Najciekawsza jest jednak decyzja o wyborze Polski na lokalizację centrum badań i rozwoju. To jedyna tego typu placówka inżynieryjna Ubera, poza USA (oprócz Krakowa, takie placówki działają tylko w Nowym Jorku i San Francisco). Firma do końca 2019 r. zainwestuje w centrum 11 mln zł. Jednostka zatrudniaobecnie 20 inżynierów i programistów, którzy będą opracowywać globalne rozwiązania dla Ubera. Chodzi o rozwój usługi wypożyczania elektrycznych rowerów — Jump, oraz elektrycznych hulajnóg. Krakowski zespół będzie odpowiedzialny za pracę nad samą aplikacją do wypożyczania, jak również za projektowanie kolejnych wersji samych pojazdów. Rozwiązania z zakresu nowych form mobilności są kluczowe dla nowej strategii biznesowej Ubera na świecie. Firma ma bowiem ambicję udostępnienia różnych form przejazdów w jednej aplikacji — za pomocą jednego kliknięcia trasa przejazdu z punktu A do B będzie tworzyć się automatycznie, korzystając z przejazdów samochodem, rowerem elektrycznym, hulajnogą czy transportem publicznym. Wszystko na skalę globalną. Pytanie, kiedy rowery czy hulajnogi Ubera pojawią się w polskich miastach, skwitowano stwierdzeniem „bez komentarza” Kolejną nowością jest podniesienie rangi warszawskiego biura spółki. Od teraz jest to centrum biznesowe dla rozwoju strategicznego platform Uber i UberEats w Europie Środkowo-Wschodniej. Co to oznacza?
— To w Warszawie będą zapadały wszystkie kluczowe decyzje biznesowe związane z rozwojem aplikacji Uber i Uber Eats, wliczając w to strategię biznesową, planowanie nowych inwestycji, pracę nad nowymi rozwiązaniami z zakresu mobilności miejskiej, rozwój kadr czy zmiany w aplikacji — opowiada Jamie Heywood.

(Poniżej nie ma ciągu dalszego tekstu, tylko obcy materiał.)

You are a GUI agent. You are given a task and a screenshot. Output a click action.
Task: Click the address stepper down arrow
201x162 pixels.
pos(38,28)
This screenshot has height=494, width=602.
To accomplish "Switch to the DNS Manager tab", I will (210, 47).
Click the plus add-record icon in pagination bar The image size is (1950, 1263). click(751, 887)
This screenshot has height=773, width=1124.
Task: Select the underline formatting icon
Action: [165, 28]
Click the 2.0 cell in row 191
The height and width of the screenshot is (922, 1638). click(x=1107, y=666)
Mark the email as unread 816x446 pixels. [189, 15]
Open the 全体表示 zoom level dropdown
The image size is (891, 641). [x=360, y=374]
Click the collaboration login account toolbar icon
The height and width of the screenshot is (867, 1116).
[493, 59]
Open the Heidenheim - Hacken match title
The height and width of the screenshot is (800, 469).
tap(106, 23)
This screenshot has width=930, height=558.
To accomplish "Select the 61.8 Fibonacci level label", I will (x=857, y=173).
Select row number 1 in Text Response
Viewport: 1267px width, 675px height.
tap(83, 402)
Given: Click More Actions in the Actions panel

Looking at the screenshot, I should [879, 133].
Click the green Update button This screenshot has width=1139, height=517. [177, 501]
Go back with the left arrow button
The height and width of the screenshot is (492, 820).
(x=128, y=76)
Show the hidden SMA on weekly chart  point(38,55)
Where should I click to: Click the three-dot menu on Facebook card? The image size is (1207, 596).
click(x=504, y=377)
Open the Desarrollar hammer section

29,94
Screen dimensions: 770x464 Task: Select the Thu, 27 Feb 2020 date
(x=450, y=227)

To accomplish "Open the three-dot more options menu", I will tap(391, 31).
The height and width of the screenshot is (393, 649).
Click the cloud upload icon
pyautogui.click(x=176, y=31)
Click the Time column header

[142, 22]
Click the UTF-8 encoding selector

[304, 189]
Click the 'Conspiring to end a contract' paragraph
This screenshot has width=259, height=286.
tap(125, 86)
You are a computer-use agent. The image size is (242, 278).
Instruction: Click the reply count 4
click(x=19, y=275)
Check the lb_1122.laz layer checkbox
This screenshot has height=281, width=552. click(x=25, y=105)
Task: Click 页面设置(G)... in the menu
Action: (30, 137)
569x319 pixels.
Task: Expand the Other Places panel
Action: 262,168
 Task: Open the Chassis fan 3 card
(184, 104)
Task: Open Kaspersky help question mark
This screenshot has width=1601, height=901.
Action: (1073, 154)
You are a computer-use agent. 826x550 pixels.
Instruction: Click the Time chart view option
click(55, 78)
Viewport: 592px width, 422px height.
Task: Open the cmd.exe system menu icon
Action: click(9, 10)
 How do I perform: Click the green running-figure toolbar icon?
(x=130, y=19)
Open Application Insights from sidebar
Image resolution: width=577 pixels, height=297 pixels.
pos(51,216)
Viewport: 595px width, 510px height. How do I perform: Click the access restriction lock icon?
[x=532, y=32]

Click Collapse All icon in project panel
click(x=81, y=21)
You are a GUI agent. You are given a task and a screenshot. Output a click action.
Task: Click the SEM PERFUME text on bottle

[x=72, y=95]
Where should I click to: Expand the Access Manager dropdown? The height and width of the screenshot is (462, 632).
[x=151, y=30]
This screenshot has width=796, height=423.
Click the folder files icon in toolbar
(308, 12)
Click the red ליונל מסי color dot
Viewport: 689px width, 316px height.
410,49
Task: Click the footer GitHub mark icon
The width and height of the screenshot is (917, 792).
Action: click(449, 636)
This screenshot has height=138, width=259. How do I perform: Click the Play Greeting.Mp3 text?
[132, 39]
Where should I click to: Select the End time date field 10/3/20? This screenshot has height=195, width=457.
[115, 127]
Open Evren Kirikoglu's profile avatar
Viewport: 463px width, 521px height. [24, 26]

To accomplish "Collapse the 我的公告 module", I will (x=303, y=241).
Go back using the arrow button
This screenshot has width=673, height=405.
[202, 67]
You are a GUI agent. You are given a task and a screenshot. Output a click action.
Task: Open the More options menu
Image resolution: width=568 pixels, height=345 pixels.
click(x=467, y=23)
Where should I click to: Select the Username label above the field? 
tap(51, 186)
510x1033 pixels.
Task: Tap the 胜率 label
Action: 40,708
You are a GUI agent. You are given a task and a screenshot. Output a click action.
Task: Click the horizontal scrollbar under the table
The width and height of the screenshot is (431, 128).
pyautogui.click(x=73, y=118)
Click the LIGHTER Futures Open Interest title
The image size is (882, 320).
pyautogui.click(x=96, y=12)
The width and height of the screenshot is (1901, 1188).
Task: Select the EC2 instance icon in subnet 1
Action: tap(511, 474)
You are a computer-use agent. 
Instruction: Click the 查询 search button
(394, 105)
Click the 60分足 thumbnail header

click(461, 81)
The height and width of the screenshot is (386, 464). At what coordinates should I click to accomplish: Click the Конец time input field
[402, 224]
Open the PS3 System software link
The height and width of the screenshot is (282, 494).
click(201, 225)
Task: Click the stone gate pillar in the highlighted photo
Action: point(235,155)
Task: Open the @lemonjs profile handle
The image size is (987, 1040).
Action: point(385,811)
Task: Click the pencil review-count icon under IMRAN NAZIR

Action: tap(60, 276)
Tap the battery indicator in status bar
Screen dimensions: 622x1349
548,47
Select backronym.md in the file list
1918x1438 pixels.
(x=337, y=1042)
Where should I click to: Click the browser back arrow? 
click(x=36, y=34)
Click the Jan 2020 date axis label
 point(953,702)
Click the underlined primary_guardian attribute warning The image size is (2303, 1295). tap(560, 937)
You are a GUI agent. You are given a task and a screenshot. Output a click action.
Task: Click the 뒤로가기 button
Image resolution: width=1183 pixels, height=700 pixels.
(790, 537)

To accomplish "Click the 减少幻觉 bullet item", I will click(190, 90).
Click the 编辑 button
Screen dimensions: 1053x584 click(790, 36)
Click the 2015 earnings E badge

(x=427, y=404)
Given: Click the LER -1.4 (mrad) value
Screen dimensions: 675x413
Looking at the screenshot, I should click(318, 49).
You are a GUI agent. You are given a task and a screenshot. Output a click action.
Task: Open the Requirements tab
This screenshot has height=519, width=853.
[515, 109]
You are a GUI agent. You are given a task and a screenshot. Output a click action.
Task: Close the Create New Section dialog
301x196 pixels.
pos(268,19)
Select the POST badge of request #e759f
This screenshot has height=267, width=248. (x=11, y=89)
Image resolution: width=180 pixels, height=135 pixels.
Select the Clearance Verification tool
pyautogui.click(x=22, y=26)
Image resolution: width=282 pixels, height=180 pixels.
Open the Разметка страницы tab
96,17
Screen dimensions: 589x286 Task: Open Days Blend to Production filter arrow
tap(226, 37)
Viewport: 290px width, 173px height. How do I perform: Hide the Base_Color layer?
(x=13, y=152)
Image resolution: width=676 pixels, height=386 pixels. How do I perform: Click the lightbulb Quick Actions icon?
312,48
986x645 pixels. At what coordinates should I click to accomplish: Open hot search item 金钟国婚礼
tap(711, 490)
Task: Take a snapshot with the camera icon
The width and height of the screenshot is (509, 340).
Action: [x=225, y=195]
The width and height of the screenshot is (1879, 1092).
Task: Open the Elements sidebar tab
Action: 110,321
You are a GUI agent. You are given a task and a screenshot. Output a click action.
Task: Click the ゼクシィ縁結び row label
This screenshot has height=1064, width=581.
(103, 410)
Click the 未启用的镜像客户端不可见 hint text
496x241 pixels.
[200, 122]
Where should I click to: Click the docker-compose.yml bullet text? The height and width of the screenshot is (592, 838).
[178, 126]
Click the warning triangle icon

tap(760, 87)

W stołecznym biurze Ubera do końca roku pracować będzie 60 specjalistów.
Polskie protesty
Ogłoszenie nowych planów Ubera odbyło się w Ministerstwie Cyfryzacji, tuż po spotkaniu przedstawicieli amerykańskiej spółki z Markiem Zagórskim, ministrem cyfryzacji i Andrzejem Adamczykiem, szefem resortu infrastruktury. Obaj nie kryli zadowolenia z decyzji Ubera.
— To doskonała wiadomość, że Uber będzie rozwijał centrum inżynieryjne w Krakowie, które odpowiada za najnowszy projekt firmy, czyli rower Jump. Cała koncepcja będzie powstawała w Polsce przy wykorzystaniu polskiej myśli inżynieryjnej — mówi Marek Zagórski.
Andrzej Adamczyk, minister infrastruktury, cieszy się, że Uber inwestuje w Polsce, przede wszystkim w młodych polskich inżynierów, którzy dzięki tym projektom będą tworzyli nowoczesne technologie transportowe, pozwalające organizować bezpieczną komunikację.
— Cieszymy się, że dzięki tej inicjatywie kolejni inżynierowie znajdą pracę w Polsce i nie będą musieli jej szukać poza granicami — mówi Andrzej Adamczyk.
Dużo mniej zadowoleni byli taksówkarze, którzy podczas trwania konferencji zorganizowali pod budynkiem Ministerstwa Cyfryzacji protest. Od dawna domagają się od rządu wprowadzenia przepisów, które utrudnią funkcjonowanie w Polsce takim firmom jak Uber.
Minister Andrzej Adamczyk jeszcze podczas konferencji zapewniał, że prace nad nowymi przepisami trwają.
Szukamy rozwiązań, które pogodzą ze sobą w zasadzie sprzeczne interesy i pozostaną w zgodzie z rozwijającą się technologią i możliwościami, jakie ona daje — mówi Andrzej Adamczyk.